> BEREITGESTELLTER TEXT:
▬▬▬▬▬▬
Medizin:Die "Pille" schützt - auch vor Krebs

Anti-Baby-Pille

Trotz Skepsis: Die Anti-Baby-Pille kann das Krebsrisiko senken.

(Foto: dpa)

Eine Studie zeigt, dass Tumore der Eierstöcke und des Darms bei Frauen seltener auftreten, wenn sie hormonell verhüten. Einige Nebenwirkungen der Präparate aber bleiben.

Von Werner Bartens

Wohl kaum einem Medikament wurden in seiner Karriere so viele Wirkungen und Nebenwirkungen zugeschrieben wie der Antibabypille. Auf den Markt kam "die Pille" in Deutschland zunächst für verheiratete Frauen als "Mittel zur Behebung von Menstruationsstörungen".
▬▬▬▬▬▬
> AUSZUFÜHRENDE AUFGABE:
Für wen kam die Antibabypille laut dem Text über die Pille und das Krebsrisiko in Deutschland zunächst auf den Markt?

> BEREITGESTELLTES MATERIAL:
▬▬▬▬▬▬
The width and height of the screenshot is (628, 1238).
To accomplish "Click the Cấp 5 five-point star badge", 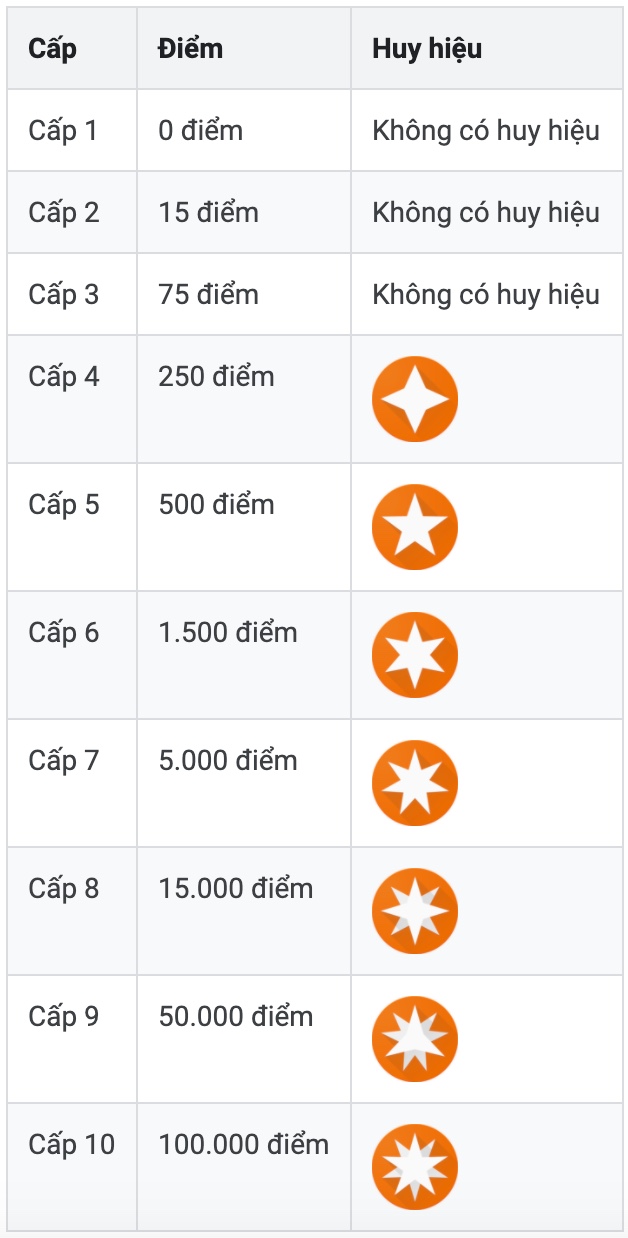I will click(415, 527).
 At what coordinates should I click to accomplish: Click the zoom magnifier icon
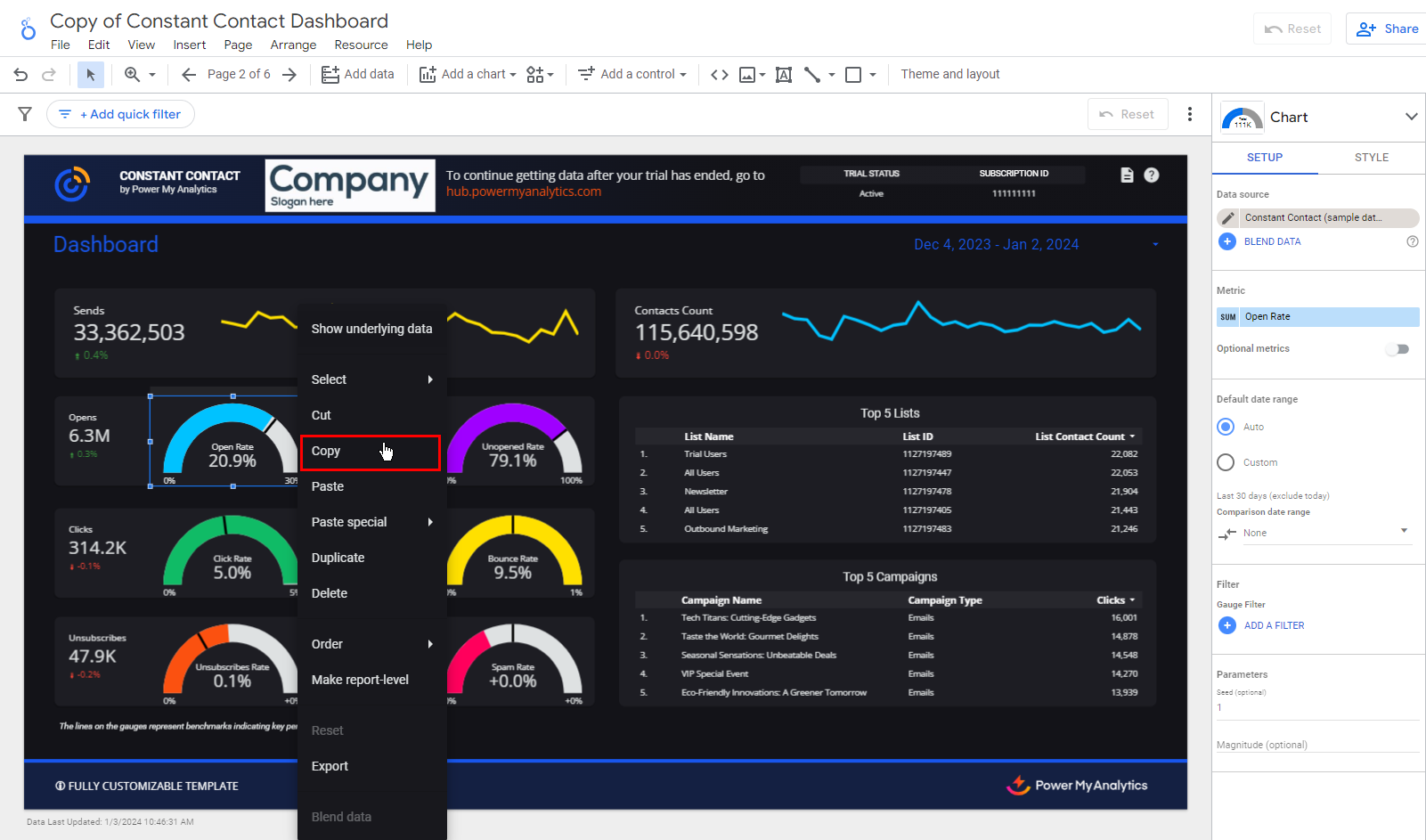[x=132, y=75]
▬▬▬▬▬▬
> ERGEBNIS DER AUFGABE:
Für verheiratete Frauen, als „Mittel zur Behebung von Menstruationsstörungen“.